Desemprego dispara no Brasil! 6,2 milhões sem trabalho em fevereiro de 2026. Renda trabalhista surpreende com alta recorde de R$ 3.679. Saiba mais!
A taxa de desemprego no Brasil apresentou um aumento de 5,8% no trimestre que encerrou em fevereiro de 2026. Essa elevação foi impulsionada principalmente pelo fim de contratos temporários, especialmente nos setores de saúde, educação e construção civil.
Os dados, divulgados nesta sexta-feira (27) pelo IBGE, através da PNAD Contínua, revelaram um cenário preocupante: 6,2 milhões de brasileiros estavam desocupados, um aumento de 600 mil em relação ao trimestre anterior.
Apesar do aumento no número de desempregados, o índice de 5,8% para fevereiro é o menor registrado desde o início da série histórica em 2012. Essa situação é comum no início do ano, quando muitos contratos temporários do setor público, que dependem de recursos do governo, chegam ao fim.
A coordenadora de pesquisas do IBGE, Adriana Beringuy, explicou que esse movimento sazonal, especialmente nos setores de educação e saúde, onde grande parte dos trabalhadores são contratados temporariamente, influencia diretamente a ocupação.
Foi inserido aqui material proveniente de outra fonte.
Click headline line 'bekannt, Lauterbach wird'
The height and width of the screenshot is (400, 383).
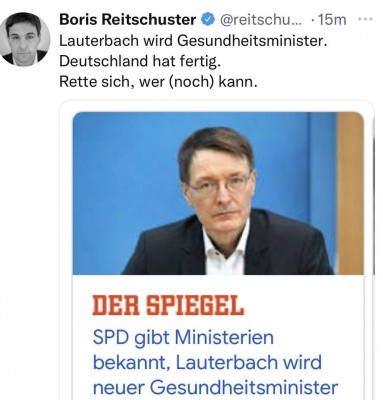pyautogui.click(x=207, y=363)
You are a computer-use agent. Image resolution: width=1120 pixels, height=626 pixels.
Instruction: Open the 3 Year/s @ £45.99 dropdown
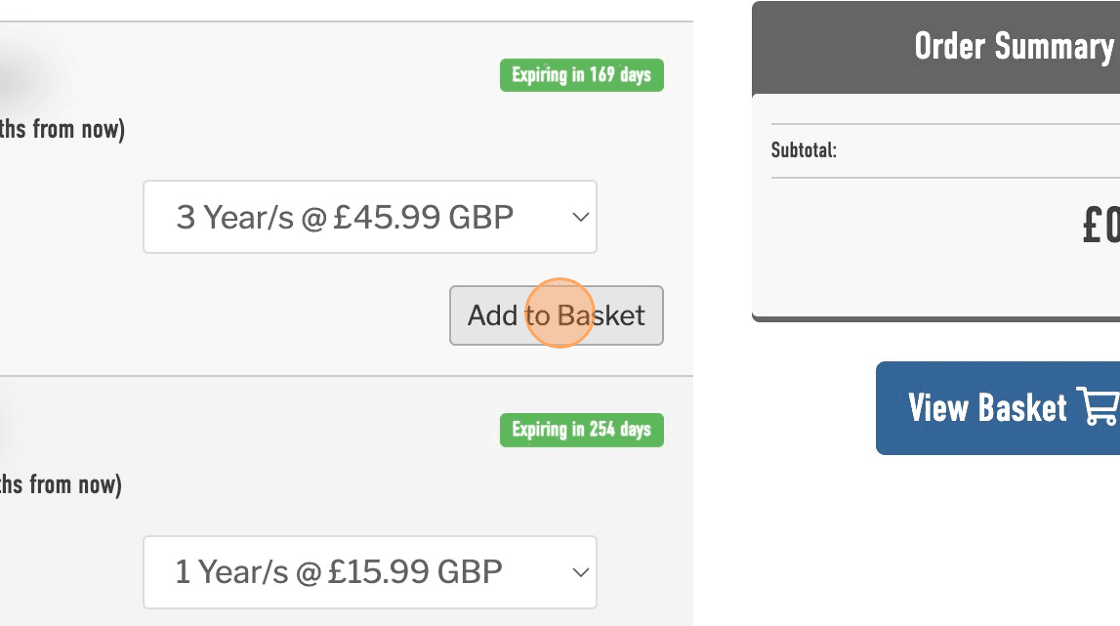click(x=369, y=217)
A transição entre anos, com o encerramento desses contratos, impacta o número de pessoas em busca de emprego.
Além do setor de serviços, a construção civil também registrou uma retração, com a saída de 245 mil trabalhadores. Essa queda reflete a menor demanda das famílias por obras e reformas residenciais nos primeiros meses do ano. O instituto aponta que essa tendência de menor demanda é um fator importante a ser observado no cenário econômico atual.
Apesar do aumento no número de desempregados, os trabalhadores que conseguiram manter seus empregos viram seus salários crescerem. O rendimento real habitual atingiu um valor recorde de R$ 3.679, representando um aumento de 5,2% em relação ao ano anterior.
Esse crescimento é impulsionado pela alta demanda por mão de obra e pela tendência de formalização em setores como comércio e serviços.
Os setores que mais contribuíram para esse aumento salarial foram o Comércio, reparação de veículos automotores e motocicletas (com um crescimento de 4,1%), Administração pública, defesa, seguridade social, educação, saúde humana e serviços sociais (com 2,9%) e Outros serviços (com 11,2%).
Esses resultados indicam um cenário de recuperação econômica, com maior valorização da força de trabalho.